Do you remember your favourite book character as a toddler? And what genre the book was? Even children’s books go by genres, and mine was a particular mix of interstellar fantasy. From there, my sci-fi history just carried on, naturally.
Titled The Little Fire Horse (I mention it in my childhood memoirs fragment here), it featured this creature who explored around the galaxy. I don’t recall much else of the book, but I find it interesting today it had to do, in a child’s way, with exploring stars, planets, the galaxies.
Later on I loved Antoine de Saint-Exupery‘s The Little Prince. For those of you who haven’t read it, I recommend the story of the boy who left his small planet after failed love. Because the rose he was carrying for and loving did not show affection back, the little prince decided to discover other planets. In fact, it is a story about keeping the child inside alive and how adulthood can kill the wonders of life. Still, the idea of travelling to other planets stands out, again.
The first thing I ever said I wanted to be when I grew up was an astronaut.
Somehow, I don’t find it surprising.
What we believed in the 80s
No wonder, with these books in my childhood, I turned out to be a sci-fi lover as an adult. However, one could still debate the chicken & the egg dilemma.
Was I interested in sci-fi books at an early age because they suit my personality and imagination? Or have those early books ignited my imagination and formed my love for the genre?
Probably we can’t tell for sure. Maybe it doesn’t even matter that much. One fact remains clear: I developed an interest in sci-fi while very young and kept it going. Also, as a child of the 80s in communist Romania I grew up with an unrealistic painting of a very bright contrived by the propaganda system. In this respect, it wasn’t even all that damaging. No matter what side of the cold war we lived in, everybody talked about conquering space. We would build colonies on the Moon and experience a world where humanoid robots would help us with housework.
It’s not really heart breaking for it not to have happened, does it? We at least have smartphones today!
Never mind, let’s go back to our science fiction dreams.
Book reading, a main source of entertainment in communist Romania
Because we are talking books here, I won’t bring up the talk about the American movies we were watching in communist Romania. I will only mention this: I know exactly at which cinema, in my home city, Timisoara, I watched the first Star Wars movie.

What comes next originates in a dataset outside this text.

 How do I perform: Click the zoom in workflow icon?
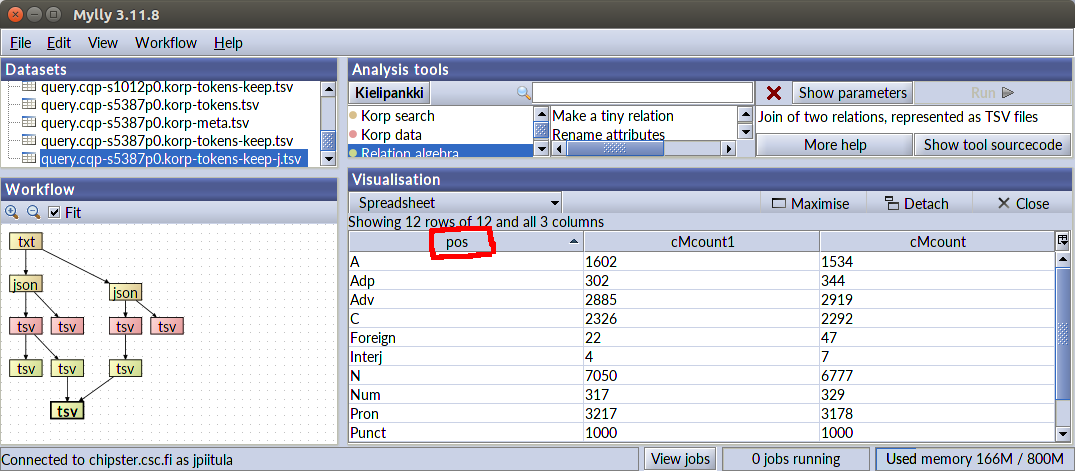click(x=12, y=212)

But movies, especially western cinematography, were not all that accessible back then. In fact, we did not have them on TV very often. Books, on the other hand, constituted the main form of entertainment throughout. One of the most popular derogatory comments about Western countries assumed a lack of bookcases in American houses. Those people, so was said, only consumed television and were not cultured at all.
In my case, I did grow up surrounded by my father’s huge bookcases. When I moved to the city with my grandparents and went to school there, the City Library and the County Library became my hunting grounds. I even won an award as the most assiduous reader of my age group. Maybe I like this memory too much, as I keep mentioning it…

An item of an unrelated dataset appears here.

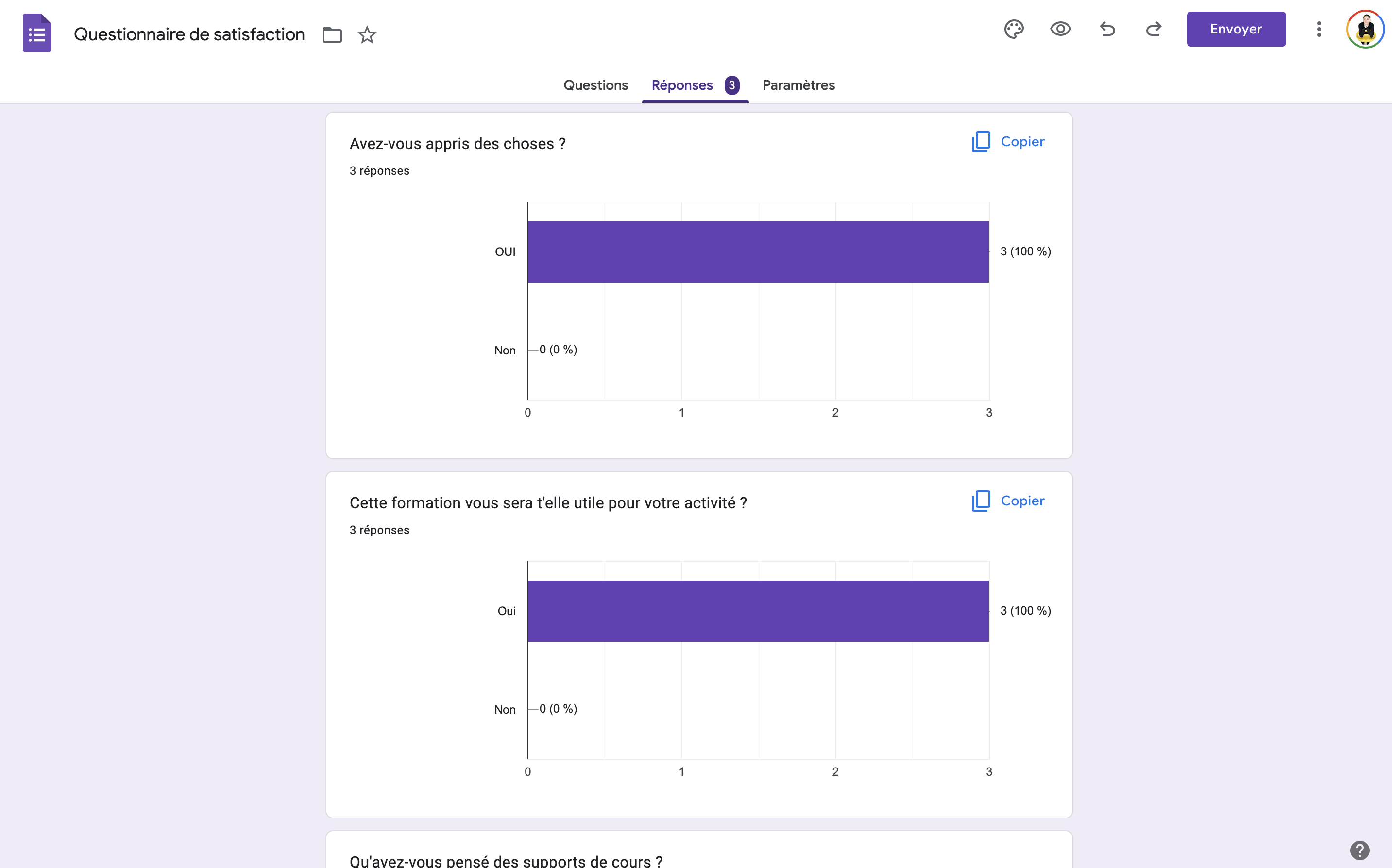Preview the form with the eye icon
The width and height of the screenshot is (1392, 868).
[x=1060, y=29]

Among the books I read at the time, one in particular talked about a Russian girl astronaut. I learnt about Laika too. Curiously enough, I don’t remember any other particular book burrowed from the library during those years.
From Jules Verne to Russian sci-fi & absurdist authors
Back then, I loved legends and fairy tales too, and I continue to enjoy them a lot as an adult too. However, my journey into the world of sci-fi literature avoided one author completely. Despite having the books at home, and some of them bought for me specifically, not inherited, I never really got into Jules Verne. To me, he seemed too technical, dry, and tiring. The only book I managed to go through with and enjoy was Adrift in the Pacific: Two years of vacation, but then it’s an adventure book and not a futuristic novel, full of technicalities.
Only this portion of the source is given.